▸ **SOURCE TEXT**:

::::

The increase in the value of the defendant’s interest in 15 New Road, if not quite a windfall, cannot be said to be the result of hard work or legitimate enterprise on his part. The fact that he has it at all is the result of the increase in value of his other property assets after 2014 and the willingness of a third party to make payments to meet part of the original order.

36.

I take account of the fact that residential property in the area was probably less expensive in 2015 than now, and if that is right then the defendant would need to obtain greater funds now to purchase a new home (if he is able to at all) than he would have needed in 2015. As against that, he and his family have had the benefit of remaining in 15 New Road for the past six years whereas, had the Crown made a successful application under s22 in 2015, they might at that point have been forced to reside in less comfortable accommodation.

37.

There is no evidence before me as to whether the defendant was led to believe that his equity in the house could not be the subject of an application such as the present one. Also, although it has been said on the defendant’s behalf by his counsel that he would be forced to sell the home if the variation were granted, there is no evidence before me that that is so nor of what would actually happen to him and his family in those circumstances. At one extreme, it may be that friends or family members could accommodate them in comfort or even assist with a new purchase. At the other, they may be rendered effectively homeless and dependent on their local authority for housing.

38.

I bear in my mind that this is an application only under s22 of the Act and there has at no stage been any application to vary the assessment of the defendant’s benefit from his criminal conduct.

39.

In the absence of any evidence from the defence as to the actual hardship that would be caused, I am satisfied that the general principle that it is in the public interest for the defendant to be deprived in full of his benefit from criminal conduct significantly outweighs all of the considerations I have set out. I am therefore satisfied that it would be just for the confiscation order to be varied to take account of his interest in 15 New Road.

40.

I am also satisfied that his interest in the other real property and the value of his other assets should be encompassed by the variation.”

13.

In the result, he held that the confiscation order was to be varied by the amount of the increase indicated by the valuation of the four assets to which we have referred, namely £311,891.26. He held that the order as revised should be in the sum of £924,456.20.

The Grounds of Appeal

14.

The Appellant advances three grounds of appeal, as follows:

i)

Ground 1: the Judge erred in law in considering the application made by the Prosecutor pursuant to section 22 of POCA in that the “new calculation” did not exceed the “relevant amount” as set out in section 22(4).

ii)

::::

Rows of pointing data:
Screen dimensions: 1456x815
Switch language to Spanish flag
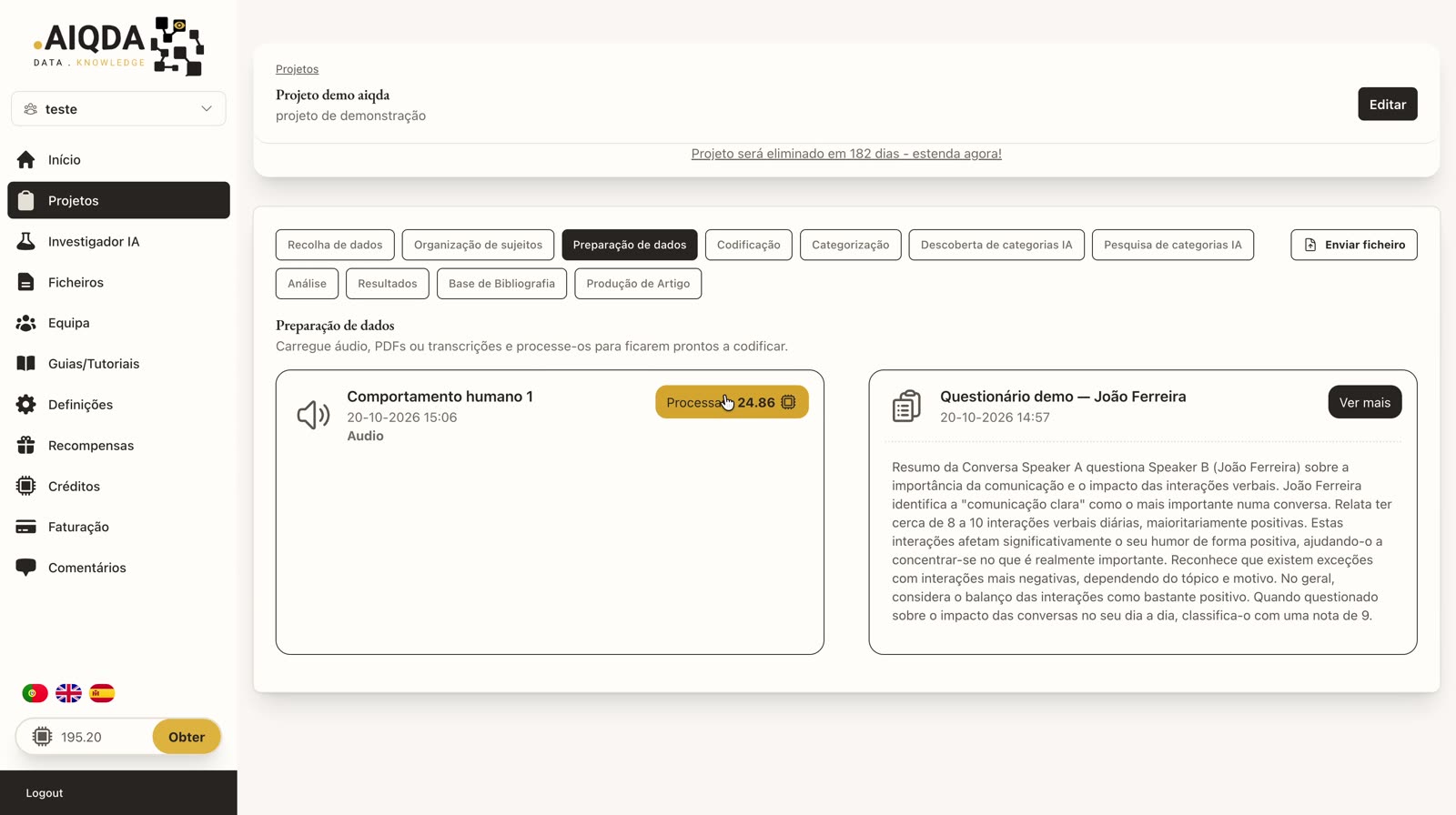click(x=102, y=693)
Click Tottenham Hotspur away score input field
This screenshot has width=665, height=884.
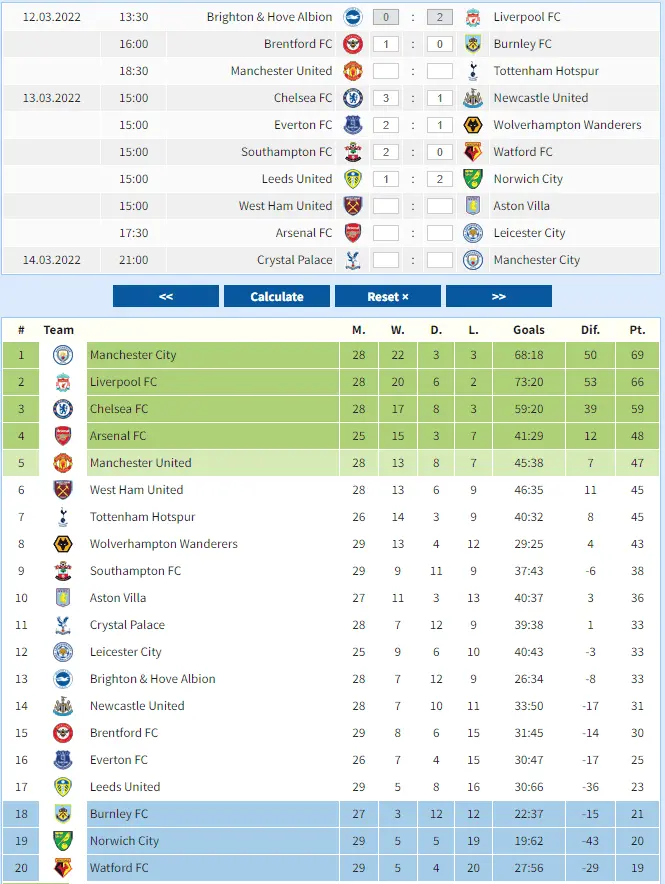click(440, 71)
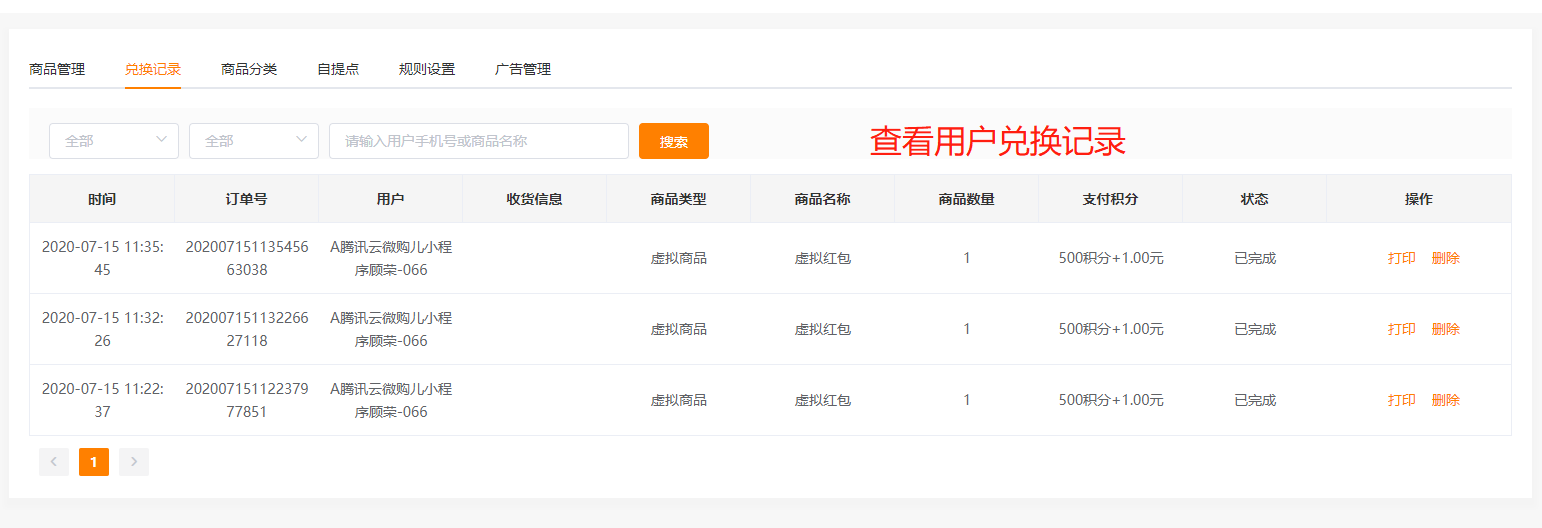Delete order 20200715112237977851
The image size is (1542, 528).
1446,400
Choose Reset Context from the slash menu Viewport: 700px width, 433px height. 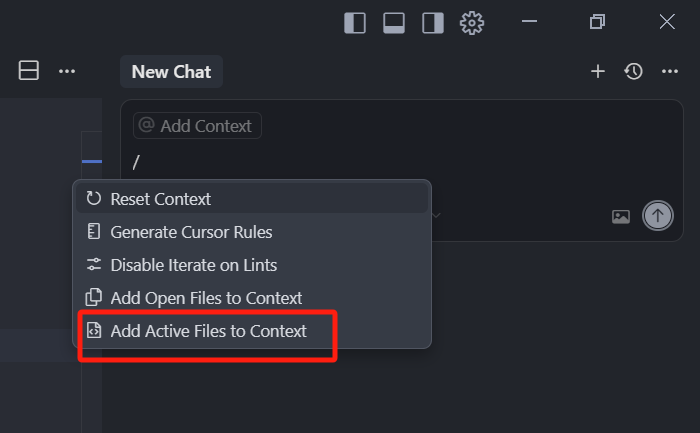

::::

▸ **CHALLENGE A**:
List the paragraph numbers that appear in the confiscation appeal text, in the order they occur.
▸ **CHALLENGE B**:
Please carry on the confiscation appeal text from the point where it stops.
The entries are not needed for anything here.

▸ **RIGHT ANSWER A**:
36, 37, 38, 39, 40, 13, 14

▸ **RIGHT ANSWER B**:
Ground 2: the Judge did not properly consider whether it would be unjust to vary the order and was therefore wrong to exercise the court’s discretion in making the order. The Judge failed to adequately consider the effect of granting such an order would have on the defendant and his family, thus not considering A1P1 of the European Convention on Human Rights or Article 8 of the Convention.

iii)

Ground 3: in particular, the Judge failed to afford sufficient weight to the fact that in contrast to the more usual section 22 applications, this case invited the judge to recalculate assets already considered in full at the original confiscation hearing. In this case, as opposed to others where the application of section 22 may be more readily understood to be just, there was no element of previously concealed or newly obtained assets.

The legal framework

15.

The many challenges to the operation of the POCA regime have given ample opportunity for statements of principle of the highest authority, of which the most important for present purposes are those that deal with the purpose of the Act and the proper approach to the interpretation of its provisions. It is, however, convenient to set out or summarise again some of the key provisions of the Act.

The most relevant statutory provisions

16.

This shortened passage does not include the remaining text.